What you need to do ::
Only the lines of the data holding the string "will" need to be returned.

Stored entries
|---|

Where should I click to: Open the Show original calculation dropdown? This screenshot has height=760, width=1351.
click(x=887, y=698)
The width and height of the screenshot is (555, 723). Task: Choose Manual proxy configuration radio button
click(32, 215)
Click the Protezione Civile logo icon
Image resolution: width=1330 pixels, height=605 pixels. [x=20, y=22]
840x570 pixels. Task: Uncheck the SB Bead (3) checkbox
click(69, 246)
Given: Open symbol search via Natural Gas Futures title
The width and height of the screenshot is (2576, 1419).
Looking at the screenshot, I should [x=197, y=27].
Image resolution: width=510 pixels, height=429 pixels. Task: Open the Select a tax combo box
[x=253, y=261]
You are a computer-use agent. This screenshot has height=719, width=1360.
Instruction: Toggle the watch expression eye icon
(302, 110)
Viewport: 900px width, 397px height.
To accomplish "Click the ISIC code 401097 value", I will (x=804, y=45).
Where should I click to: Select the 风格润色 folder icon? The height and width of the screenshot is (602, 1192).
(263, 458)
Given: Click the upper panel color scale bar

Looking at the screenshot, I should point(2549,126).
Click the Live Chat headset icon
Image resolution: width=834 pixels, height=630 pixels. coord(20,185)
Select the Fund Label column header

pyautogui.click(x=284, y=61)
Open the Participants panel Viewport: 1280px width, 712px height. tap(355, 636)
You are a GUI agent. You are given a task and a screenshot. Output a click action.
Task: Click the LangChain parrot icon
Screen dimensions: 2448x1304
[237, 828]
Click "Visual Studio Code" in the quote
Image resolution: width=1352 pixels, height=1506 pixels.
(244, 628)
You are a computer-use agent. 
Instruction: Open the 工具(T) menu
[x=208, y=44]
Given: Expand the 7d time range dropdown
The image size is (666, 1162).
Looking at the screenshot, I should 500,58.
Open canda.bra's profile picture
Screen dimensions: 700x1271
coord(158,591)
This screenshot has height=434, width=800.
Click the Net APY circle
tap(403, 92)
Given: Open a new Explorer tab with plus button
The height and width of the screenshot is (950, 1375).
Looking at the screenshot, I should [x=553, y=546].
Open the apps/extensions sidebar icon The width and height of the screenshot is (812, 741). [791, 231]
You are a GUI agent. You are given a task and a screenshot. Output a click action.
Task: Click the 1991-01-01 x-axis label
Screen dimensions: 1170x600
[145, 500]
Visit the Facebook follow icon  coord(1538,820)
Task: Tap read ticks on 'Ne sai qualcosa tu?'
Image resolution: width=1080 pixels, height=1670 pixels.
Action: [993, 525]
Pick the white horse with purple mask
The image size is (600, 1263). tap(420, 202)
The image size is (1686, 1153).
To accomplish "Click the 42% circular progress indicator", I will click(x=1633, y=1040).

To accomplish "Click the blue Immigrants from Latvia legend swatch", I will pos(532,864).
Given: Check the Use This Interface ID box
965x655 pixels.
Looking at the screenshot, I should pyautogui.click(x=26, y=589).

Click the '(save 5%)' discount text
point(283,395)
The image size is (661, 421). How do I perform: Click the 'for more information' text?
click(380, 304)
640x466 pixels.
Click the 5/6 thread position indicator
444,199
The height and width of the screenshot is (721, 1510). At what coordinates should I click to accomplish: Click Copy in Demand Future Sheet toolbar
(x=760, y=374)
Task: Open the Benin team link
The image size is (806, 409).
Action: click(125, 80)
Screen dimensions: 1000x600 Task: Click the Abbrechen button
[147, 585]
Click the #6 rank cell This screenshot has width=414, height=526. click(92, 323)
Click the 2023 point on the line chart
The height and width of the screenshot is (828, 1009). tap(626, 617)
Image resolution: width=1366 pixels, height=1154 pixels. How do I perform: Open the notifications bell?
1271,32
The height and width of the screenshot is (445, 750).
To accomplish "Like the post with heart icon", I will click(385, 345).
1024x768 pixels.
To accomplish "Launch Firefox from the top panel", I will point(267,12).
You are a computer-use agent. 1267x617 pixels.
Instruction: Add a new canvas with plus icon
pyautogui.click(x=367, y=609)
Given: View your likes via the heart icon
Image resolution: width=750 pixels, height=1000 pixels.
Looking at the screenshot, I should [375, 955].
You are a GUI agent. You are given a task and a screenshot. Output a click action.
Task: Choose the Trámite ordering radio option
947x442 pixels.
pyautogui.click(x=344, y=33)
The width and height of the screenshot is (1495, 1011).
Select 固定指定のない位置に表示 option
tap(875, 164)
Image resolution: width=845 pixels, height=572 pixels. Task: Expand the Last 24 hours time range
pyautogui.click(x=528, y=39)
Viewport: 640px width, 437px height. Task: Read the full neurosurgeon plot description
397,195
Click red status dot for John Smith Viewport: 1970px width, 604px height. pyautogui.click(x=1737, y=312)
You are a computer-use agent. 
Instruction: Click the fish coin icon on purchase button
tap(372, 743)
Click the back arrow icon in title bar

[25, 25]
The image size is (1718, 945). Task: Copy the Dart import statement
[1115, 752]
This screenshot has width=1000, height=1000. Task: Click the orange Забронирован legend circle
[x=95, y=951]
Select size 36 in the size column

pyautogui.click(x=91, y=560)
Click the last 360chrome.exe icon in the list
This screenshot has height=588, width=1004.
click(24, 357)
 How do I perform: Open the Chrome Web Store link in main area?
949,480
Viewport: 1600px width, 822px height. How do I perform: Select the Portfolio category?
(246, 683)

|---|

Response ::
To accomplish "Click the ISIC code 401097 value", I will (x=804, y=45).
To accomplish "Click the 42% circular progress indicator", I will click(x=1633, y=1040).
To accomplish "Click the blue Immigrants from Latvia legend swatch", I will pos(532,864).
To accomplish "Like the post with heart icon", I will click(385, 345).
To accomplish "Launch Firefox from the top panel", I will point(267,12).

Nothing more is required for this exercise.